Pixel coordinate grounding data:
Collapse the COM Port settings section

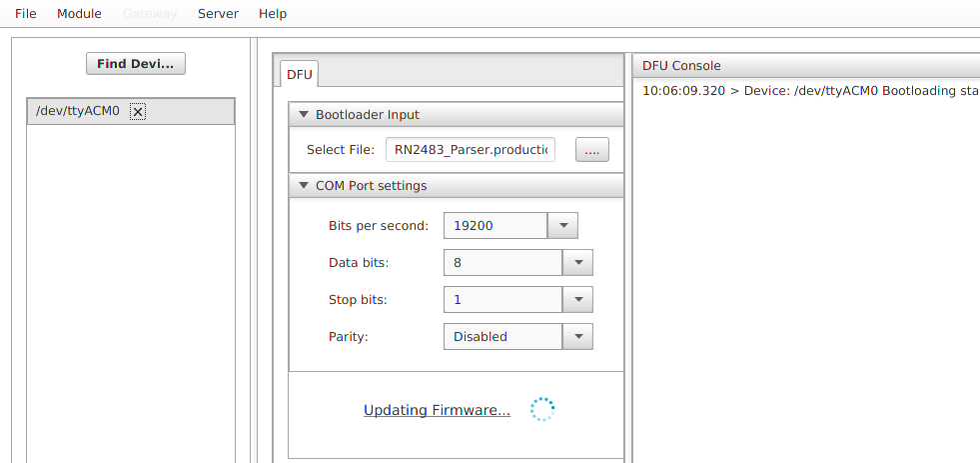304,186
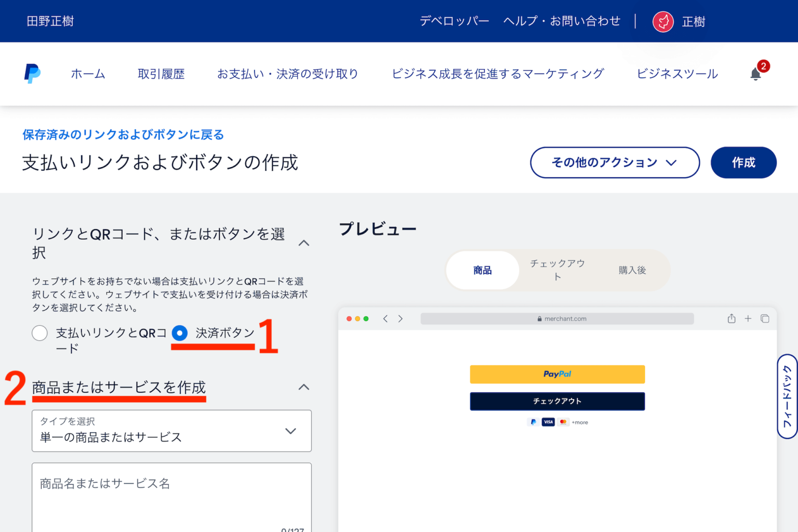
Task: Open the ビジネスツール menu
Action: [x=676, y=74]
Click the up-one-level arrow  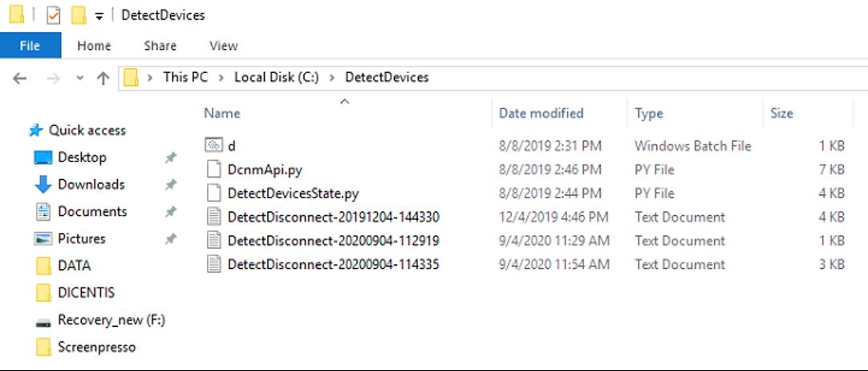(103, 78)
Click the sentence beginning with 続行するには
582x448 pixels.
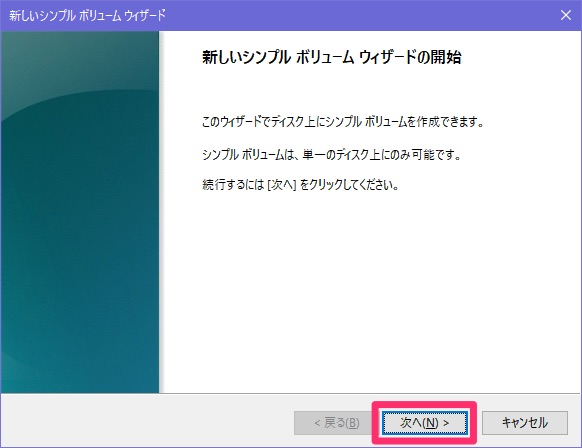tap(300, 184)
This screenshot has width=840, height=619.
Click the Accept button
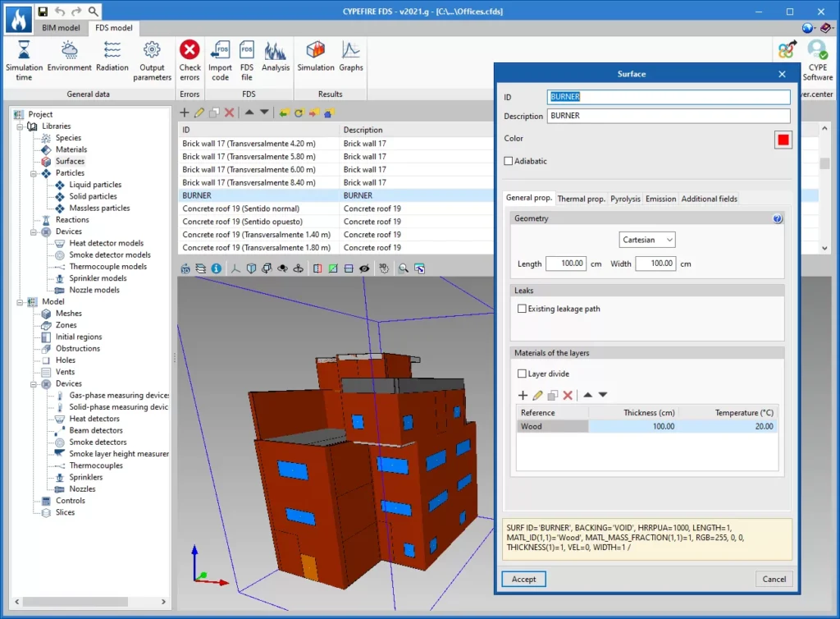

---

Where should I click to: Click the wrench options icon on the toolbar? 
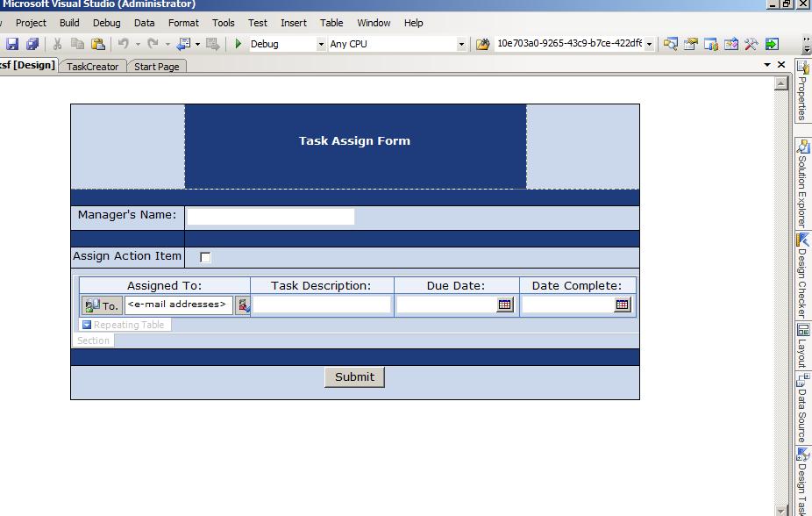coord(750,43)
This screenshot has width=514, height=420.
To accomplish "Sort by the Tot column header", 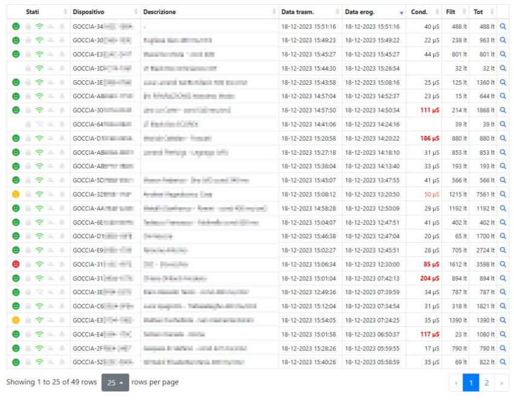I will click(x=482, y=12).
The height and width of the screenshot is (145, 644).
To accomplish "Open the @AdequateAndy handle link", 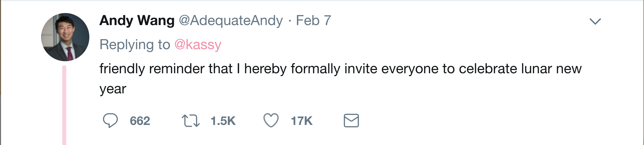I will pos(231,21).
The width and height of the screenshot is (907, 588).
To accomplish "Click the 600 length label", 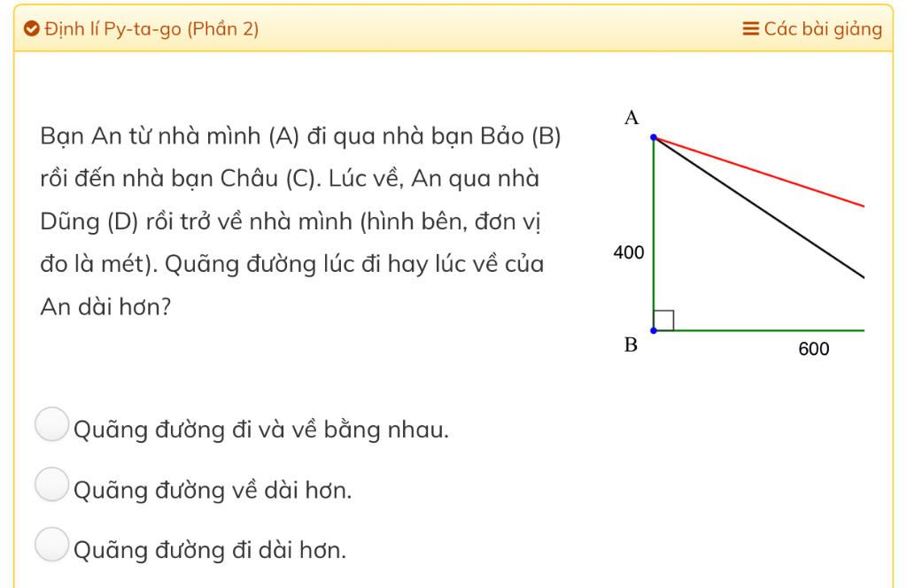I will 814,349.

TASK TO COMPLETE
Search the entries for the word "screenshot" and copy every line that has it.

EXERCISE RESULT
This screenshot has width=840, height=619.
This screenshot has width=514, height=420.
The height and width of the screenshot is (145, 644).
The width and height of the screenshot is (907, 588).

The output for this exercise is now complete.